Dear All,
I'm struggling a little with the behaviour of R with GLM interactions. In
particular, I have a dataset with two factors - call them factor A and
factor B, where I would like to fit a GLM that is factor A + (grouped
factor A):factor B.
To try to isolate this, I've ignored the original "factor A" part,
as that
I have this as a separate column in my data. So, it looks like I have
factor A + factor B + factor C:factor B, but I don't want terms for the
base level of factor B for that factor C:factor B interaction.
An example of the data I'm trying to fit a model to could be as follows:
Record FactorA FactorB Weight Response
1 1 1 1 0.73
2 1 2 0.5 0
3 1 3 1 1.00
4 2 1 0.33 2.77
5 2 2 0.4 0
6 2 3 5 0
(I've given a sample here, as my data has around 10,000 records and about
30 columns).
So, I've prepared my data using something similar to:
glmdata <- read.table("C:\\MyData.csv", sep=",",
header=TRUE)
glmdata$FactorA <- C(factor(glmdata$FactorA),base=1)

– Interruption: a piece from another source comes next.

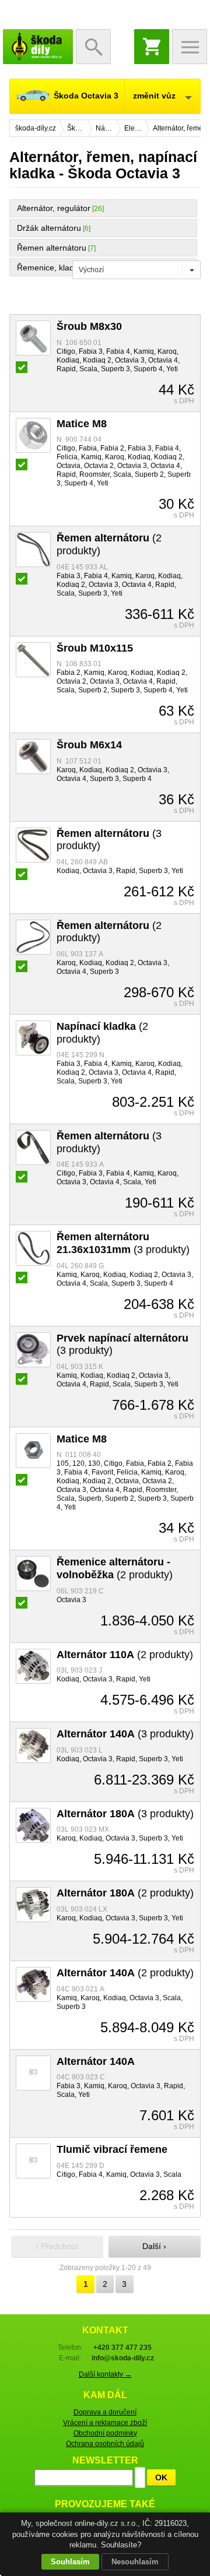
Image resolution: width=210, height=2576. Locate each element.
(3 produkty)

glmdata$FactorB <- C(factor(glmdata$FactorB),base=2)
glmfit <- glm(Response ~ 1 + FactorA:FactorB, family=(Gamma(
link="log")), weights = Weight, data=glmdata)
After some playing around, I've found I get slightly different results
with FactorA*FactorB, FactorA+FactorB+FactorA:FactorB, FactorA:FactorB -
but whatever I do I always get 6 coefficients.
Really what I would like to do is to ask for FactorA*FactorB less the
entries in the design matrix that I get from FactorA and FactorB. This
would leave me with the design matrix being:
Record Mean FactorA2:FactorB1 FactorA2:FactorB3
1 1 0 0
2 1 0 0
3 1 0 0
4 1 1 0
5 1 0 0
6 1 0 1
If anyone has any advice on how I could make this happen, I'd be very
grateful!
Thanks in advance,
Colin Towers.